Lecture 5 Flashcards
What is Semantics in NLP?
Semantics is the study of meaning in language, focusing on understanding references or truth within text and speech.
Why are Word Representations important in NLP?
Word representations allow us to find documents with similar meaning rather than exact word matches, improving search and retrieval.
What does “You shall know a word by the company it keeps” mean?
It implies that words used in similar contexts tend to have similar meanings, a foundation for distributional semantics.
What are Word Embeddings?
Word embeddings are vector representations of words, capturing semantic similarity by placing similar words close in vector space.
Describe Word2Vec and its two main methods.
Word2Vec creates word embeddings through Skip-gram (predicting context from target word) and CBOW (predicting target word from context).
What is a limitation of Word2Vec?
Word2Vec generates a single representation per word, which doesn’t account for polysemy (words with multiple meanings).
What is Cosine Similarity in the context of word embeddings?

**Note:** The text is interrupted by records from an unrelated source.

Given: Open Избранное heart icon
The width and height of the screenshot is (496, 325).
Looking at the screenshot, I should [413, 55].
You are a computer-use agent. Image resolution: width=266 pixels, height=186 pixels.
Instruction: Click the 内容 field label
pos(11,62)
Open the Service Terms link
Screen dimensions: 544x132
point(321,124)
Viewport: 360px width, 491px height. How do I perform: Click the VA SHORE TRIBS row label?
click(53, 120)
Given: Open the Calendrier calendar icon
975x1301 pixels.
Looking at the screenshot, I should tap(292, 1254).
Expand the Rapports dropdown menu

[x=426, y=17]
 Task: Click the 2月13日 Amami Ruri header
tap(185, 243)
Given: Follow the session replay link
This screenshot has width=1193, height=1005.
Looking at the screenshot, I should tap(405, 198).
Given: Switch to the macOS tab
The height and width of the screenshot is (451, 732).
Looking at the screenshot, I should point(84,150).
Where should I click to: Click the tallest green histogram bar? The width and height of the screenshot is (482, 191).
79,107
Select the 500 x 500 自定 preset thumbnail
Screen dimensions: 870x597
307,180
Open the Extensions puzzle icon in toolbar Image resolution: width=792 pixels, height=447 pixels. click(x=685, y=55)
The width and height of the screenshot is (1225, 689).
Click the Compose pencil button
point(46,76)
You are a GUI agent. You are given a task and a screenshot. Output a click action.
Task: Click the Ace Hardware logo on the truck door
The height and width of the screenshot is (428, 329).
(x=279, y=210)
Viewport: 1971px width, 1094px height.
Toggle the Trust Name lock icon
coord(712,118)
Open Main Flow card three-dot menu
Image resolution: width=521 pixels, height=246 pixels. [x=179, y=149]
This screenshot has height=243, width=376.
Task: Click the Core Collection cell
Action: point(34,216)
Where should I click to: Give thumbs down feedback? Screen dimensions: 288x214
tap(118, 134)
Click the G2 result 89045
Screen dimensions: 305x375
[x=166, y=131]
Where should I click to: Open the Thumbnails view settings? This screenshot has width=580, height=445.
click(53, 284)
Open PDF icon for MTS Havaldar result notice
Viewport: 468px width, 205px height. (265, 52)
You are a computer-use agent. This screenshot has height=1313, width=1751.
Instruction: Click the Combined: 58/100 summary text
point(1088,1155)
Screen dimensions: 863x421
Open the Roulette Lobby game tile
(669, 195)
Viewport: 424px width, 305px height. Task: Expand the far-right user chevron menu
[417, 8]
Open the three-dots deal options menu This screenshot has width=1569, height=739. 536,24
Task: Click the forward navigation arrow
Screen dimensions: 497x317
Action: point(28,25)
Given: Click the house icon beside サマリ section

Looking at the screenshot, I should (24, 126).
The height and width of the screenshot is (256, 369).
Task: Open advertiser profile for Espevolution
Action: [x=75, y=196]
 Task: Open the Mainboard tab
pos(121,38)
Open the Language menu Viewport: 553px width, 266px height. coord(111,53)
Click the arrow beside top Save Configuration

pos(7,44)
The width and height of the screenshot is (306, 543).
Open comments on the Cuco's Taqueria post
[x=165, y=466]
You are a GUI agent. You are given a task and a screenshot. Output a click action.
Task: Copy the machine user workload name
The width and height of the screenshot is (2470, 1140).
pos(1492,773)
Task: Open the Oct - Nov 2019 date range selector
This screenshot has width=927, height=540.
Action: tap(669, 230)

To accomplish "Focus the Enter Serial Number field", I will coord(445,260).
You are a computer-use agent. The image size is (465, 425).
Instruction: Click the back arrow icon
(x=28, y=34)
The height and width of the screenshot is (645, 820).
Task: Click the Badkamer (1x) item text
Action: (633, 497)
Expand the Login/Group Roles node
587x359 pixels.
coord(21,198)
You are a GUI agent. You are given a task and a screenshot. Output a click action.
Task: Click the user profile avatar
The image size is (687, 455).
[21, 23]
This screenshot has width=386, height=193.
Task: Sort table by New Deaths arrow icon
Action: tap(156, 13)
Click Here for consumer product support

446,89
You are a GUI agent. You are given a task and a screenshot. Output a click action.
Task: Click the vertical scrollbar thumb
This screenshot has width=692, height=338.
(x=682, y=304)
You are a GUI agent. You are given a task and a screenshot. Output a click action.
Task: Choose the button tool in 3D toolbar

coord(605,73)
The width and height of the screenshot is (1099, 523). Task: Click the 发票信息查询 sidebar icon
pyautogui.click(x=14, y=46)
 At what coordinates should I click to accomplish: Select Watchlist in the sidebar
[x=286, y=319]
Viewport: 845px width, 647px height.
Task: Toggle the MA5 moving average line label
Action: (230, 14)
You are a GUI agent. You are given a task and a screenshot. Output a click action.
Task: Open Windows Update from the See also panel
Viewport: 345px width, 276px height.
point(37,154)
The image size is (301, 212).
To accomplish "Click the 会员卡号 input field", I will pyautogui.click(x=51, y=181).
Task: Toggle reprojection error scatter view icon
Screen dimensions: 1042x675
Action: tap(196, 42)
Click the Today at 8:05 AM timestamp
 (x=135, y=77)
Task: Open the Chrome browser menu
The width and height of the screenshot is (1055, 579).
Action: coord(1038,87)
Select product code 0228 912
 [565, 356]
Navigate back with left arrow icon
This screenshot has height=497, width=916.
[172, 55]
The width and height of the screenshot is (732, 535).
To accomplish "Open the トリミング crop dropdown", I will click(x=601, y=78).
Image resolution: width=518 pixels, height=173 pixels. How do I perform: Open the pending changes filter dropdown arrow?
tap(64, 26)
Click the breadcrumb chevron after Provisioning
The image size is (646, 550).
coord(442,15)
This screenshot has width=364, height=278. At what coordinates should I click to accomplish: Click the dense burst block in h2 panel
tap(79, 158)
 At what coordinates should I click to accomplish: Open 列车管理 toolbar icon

Cosine similarity measures the similarity between two word vectors as the normalized dot product of those vectors.
What are Contextualized Embeddings?
Contextualized embeddings, like those from BERT, create word representations that vary depending on the word’s context within a sentence.
Name two examples of Contextualized Embedding Models.
ELMo and BERT are examples of models that create context-dependent embeddings.
What is Sentence-BERT used for?
Sentence-BERT is used to create sentence embeddings, allowing for efficient comparison of sentence meanings.
Define TF-IDF and its purpose.
TF-IDF (Term Frequency-Inverse Document Frequency) is a method to weight terms in a document based on their frequency and importance, improving information retrieval.
How does TF-IDF work?
TF-IDF assigns higher weights to words that are frequent in a document but rare in the entire corpus, reducing the impact of common words.
What is Intrinsic Evaluation in evaluating embeddings?
Intrinsic evaluation assesses embeddings by comparing algorithm-generated word similarity scores to human-annotated scores.
What is Extrinsic Evaluation in evaluating embeddings?
Extrinsic evaluation tests embeddings in real NLP tasks (e.g., information retrieval) to measure their practical effectiveness.
What are Bilingual Embeddings?
Bilingual embeddings align words from two languages in the same vector space, enabling cross-lingual tasks.